As tangentially mentioned in a previous post, a family friend tried out his new pilots' license by taking us up in his 4-seater Cessna. It was loud as all heck - I soon ripped off the headphones and just stared slack-jawed out the window at the view (the bay! the bridge! the horrendously expensive homes!)

I've wanted to learn to fly since I was in second or third grade, so the prevalence of radio communications worried me - I couldn't understand a word the control tower was saying. Asked around afterwards and it turns out, thankfully, that I can still become a pilot. With some limitations, of course - I won't be able to make flights requiring the use of radio, which is the auditory equivalent of being required to drive with your glasses on. But. Someday, when I can afford lessons, I can learn how to fly. Good to know.

Also, my aunt sent me a link to this guy's book - hearing loss worse than mine, also lives in the hearing world, flew out to Africa for 2 years in the Peace Corps. Meh, I reckoned. Another memoir. But then I read the excerpts and his blog and thought, "whoa, there's someone out there that experiences and copes with it the same way I do!"

7:20: wash hands.7:25: pour wine, drink.7:30:
cut piece of bread, eat it. Someone flips a fish. Why is my apron
yellow while everyone else’s is white? Someone's talking to me -- nod.7:35: drink. 7:40:
look at skyline from window. Try to figure out which route Spiderman
could take to get to a baby trapped on a fire escape on 86th street.7:45: is this fish for me? Thank you. Wow, delicious. Drink.7:50: what’s everyone talking about? I’ll laugh now in a friendly manner.7:55: that knife has to cost $70 bucks easy. How come they don’t have those ginsu commercials on TV anymore? 8:00: drink.
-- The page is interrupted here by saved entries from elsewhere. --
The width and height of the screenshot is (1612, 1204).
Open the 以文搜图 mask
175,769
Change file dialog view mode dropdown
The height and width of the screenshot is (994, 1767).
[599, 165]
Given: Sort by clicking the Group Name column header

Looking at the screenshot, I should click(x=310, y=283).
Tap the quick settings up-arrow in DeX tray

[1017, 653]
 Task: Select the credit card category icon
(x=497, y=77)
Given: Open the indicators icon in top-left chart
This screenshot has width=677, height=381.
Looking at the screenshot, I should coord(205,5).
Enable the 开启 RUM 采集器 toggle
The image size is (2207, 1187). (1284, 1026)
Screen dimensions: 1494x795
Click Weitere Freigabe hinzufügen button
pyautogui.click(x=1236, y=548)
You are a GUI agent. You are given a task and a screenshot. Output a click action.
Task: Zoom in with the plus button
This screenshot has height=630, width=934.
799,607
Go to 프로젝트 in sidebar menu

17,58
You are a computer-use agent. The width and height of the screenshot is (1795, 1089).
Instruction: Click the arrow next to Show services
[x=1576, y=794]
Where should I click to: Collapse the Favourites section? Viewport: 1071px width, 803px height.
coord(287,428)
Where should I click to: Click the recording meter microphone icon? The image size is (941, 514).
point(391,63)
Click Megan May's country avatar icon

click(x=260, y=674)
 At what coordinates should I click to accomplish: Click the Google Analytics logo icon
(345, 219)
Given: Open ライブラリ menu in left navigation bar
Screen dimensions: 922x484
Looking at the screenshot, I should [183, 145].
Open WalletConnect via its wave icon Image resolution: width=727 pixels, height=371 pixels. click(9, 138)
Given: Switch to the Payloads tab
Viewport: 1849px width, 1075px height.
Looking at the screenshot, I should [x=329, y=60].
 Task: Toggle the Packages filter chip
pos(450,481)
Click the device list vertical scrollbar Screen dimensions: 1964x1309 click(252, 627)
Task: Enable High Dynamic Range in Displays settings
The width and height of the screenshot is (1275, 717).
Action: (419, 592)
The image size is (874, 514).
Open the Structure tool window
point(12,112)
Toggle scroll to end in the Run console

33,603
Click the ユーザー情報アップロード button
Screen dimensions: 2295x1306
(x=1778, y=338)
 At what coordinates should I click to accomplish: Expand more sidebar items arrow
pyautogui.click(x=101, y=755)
Yeah, that's roughly what life's like in a large group of people where you can't always read lips. Dah dah dah dah dah fake it fake it dah dah dah wonder if they can tell dah dah dah dah everyone else is laughing so I should too.

Also, the kinds of things that go into latex glove manufacturing are totally cool. Imagine a long row of ceramic (I think) hands on a conveyor belt, dipping down into a smelly pool of latex, coming up dripping just short of the elbow; a little roller that brushes around the forearm to make the lip at the end of the glove, a puff of air (and powder, perhaps) shooting from within the hand to blast the glove into a stack - paCHING! the amazing shooting hand. Gloves lined up on nozzles, like translucent blue udders, bulging with water to check for leaks. Gloves!